Quantifying international human mobility patterns using Facebook Network data
Quantifying global international mobility patterns can improve migration governance. Despite decades of calls by the international community to improve international migration statistics, the availability of timely and disaggregated data about long-term and short-term migration at the global level is still very limited. In this study, the authors* investigate the feasibility of using non-traditional data sources to fill existing gaps in migration statistics. To this end, we use anonymised and publicly available data provided by Facebook’s advertising platform. Facebook’s advertising platform classifies its users as “lived in country X” if they previously lived in country X, and now live in a different country. Drawing on statistics about Facebook Network users (Facebook, Instagram, Messenger, and the Audience Network) who have lived abroad and applying a sample bias correction method, they estimate the number of Facebook Network (FN) “migrants” in 119 countries of residence and in two time periods by age, gender, and country of previous residence. The correction method estimates the probability of a person being a FN user based on age, sex, and country of current and previous residence. The authors further estimate the correlation between FN-derived migration estimates and reference official migration statistics.

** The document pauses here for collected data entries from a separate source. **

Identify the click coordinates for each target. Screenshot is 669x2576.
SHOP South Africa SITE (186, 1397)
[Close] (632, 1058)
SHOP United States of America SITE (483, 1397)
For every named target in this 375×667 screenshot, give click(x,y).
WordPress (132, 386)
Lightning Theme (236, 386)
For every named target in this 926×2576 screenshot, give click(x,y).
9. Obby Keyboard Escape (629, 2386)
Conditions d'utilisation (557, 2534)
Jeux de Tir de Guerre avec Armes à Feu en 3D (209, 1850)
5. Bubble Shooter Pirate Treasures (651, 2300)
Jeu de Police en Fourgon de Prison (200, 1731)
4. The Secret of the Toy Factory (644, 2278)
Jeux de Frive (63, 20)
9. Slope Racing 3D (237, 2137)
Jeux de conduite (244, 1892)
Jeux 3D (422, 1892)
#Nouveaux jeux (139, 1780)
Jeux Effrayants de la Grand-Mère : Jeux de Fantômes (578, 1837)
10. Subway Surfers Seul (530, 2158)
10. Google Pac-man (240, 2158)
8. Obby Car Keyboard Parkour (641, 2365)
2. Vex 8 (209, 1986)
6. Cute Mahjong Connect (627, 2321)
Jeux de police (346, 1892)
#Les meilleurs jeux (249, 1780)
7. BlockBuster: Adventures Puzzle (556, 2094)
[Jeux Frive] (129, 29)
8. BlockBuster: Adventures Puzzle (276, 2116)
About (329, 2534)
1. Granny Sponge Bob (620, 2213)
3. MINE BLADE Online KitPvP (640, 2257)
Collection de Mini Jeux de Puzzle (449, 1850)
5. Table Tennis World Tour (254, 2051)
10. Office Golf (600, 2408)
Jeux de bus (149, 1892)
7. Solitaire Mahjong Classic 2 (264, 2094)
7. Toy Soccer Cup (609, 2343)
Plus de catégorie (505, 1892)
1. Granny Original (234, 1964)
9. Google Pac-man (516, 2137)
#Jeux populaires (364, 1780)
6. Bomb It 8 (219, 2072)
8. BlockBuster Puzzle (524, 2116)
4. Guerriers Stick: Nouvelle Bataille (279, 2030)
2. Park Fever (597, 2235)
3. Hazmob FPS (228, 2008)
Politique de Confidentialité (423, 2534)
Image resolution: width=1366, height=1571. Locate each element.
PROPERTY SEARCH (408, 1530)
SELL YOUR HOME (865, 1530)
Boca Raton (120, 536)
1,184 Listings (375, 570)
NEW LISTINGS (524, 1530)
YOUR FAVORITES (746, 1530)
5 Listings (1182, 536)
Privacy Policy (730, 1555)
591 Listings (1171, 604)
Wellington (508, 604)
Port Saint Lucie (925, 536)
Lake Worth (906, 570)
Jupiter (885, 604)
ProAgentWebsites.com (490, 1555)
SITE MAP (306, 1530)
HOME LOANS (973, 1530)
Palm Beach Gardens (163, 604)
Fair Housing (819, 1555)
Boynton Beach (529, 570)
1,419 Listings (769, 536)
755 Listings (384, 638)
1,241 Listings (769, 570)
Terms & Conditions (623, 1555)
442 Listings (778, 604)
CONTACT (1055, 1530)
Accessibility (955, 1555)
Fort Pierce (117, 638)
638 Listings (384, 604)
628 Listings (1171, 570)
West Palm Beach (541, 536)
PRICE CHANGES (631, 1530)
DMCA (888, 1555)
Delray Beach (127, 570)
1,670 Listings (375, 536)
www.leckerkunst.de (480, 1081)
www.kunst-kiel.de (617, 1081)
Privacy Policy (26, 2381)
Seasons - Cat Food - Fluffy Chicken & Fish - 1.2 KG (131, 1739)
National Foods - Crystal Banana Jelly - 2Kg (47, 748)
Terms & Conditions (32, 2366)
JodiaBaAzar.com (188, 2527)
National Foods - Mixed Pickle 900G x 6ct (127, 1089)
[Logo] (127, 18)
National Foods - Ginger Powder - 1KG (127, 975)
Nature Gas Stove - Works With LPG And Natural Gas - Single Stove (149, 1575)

By comparing FN-derived migration estimates in two different time periods, January-February and August-September 2018, they successfully capture the increase in Venezuelan migrants in Colombia and Spain in 2018. FN-derived migration estimates cannot replace official migration statistics, as they are not representative, and the exact methods the FN uses for classifying its users are not known, and might change over time. However, after carefully assessing the validity of the FN-derived estimates by comparing them with data from reliable sources, we conclude that these estimates can be used for trend analysis and early-warning purposes.
* Authors: Spyridon Spyratos, Michele Vespe, Fabrizio Natale (Knowledge Centre on Migration and Demography, Joint Research Centre, European Commission, Ispra, Italy), Ingmar Weber (Qatar Computing Research Institute at Hamad Bin Khalifa University, Doha, Qatar), Emilio Zagheni (Max Planck Institute for Demographic Research, Rostock, Germany), Marzia Rango (Global Migration Data Analysis Centre, International Organization for Migration, Berlin, Germany).